Hi,

On 2024-04-11 15:07:11 -0700, Andres Freund wrote:
> On 2024-04-11 16:35:58 -0400, Tom Lane wrote:
> > Indeed.  I recall reading, not long ago, some Linux kernel docs to the
> > effect that automatic stack growth is triggered by a reference into
> > the page just below what is currently mapped as your stack, and
> > therefore allocating a stack frame greater than one page has the
> > potential to cause SIGSEGV rather than the desired stack extension.
> > (If you feel like digging in the archives, I think this was brought
> > up in the last round of lets-add-some-more-check_stack_depth-calls.)
>
> I think it's more than a single page, but I'm not entirely sure either. I
> think some compilers inject artificial stack accesses when extending the stack
> by a lot, but I don't remember the details.
>
> There certainly was the issue that strict memory overcommit does not reliably
> work with larger stack extensions.
>
> Could be worth writing a test program for...

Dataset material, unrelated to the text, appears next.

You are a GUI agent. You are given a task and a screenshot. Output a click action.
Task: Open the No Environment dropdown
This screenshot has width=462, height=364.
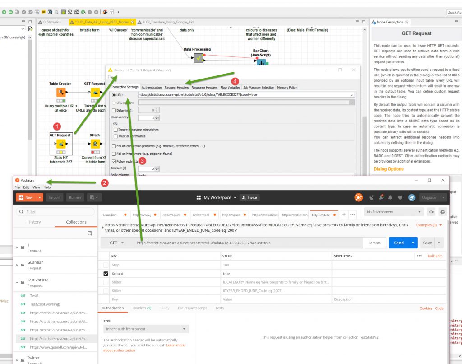[x=393, y=212]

It looks like it's a mess.

In the good cases the kernel doesn't map anything within ulimit -R of the
stack, and the stack is extended whenever memory in that range is accessed.
Nothing is mapped into that region unless MAP_FIXED is used.

However, in some cases linux maps the heap and the stack fairly close to each
other at program startup. I've observed this with an executable compiled with
-static-pie and executed with randomization disabled (via setarch -R).  In
that case the the layout at program start is

...
7ffff7fff000-7ffff8021000 rw-p 00000000 00:00 0                          [heap]
7ffffffdd000-7ffffffff000 rw-p 00000000 00:00 0                          [stack]

Here the start of the heap and the end of the stack are only 128MB appart. The
heap grows upwards, the stack downwards.

Which means that if glibc allocates a bunch of memory via sbrk() and the stack
grows, they clash into each other.


I think this may be a glibc bug. If I compile with musl instead, this doesn't
happen, because musl stops using sbrk() style allocations before stack and
program break get too close to each other.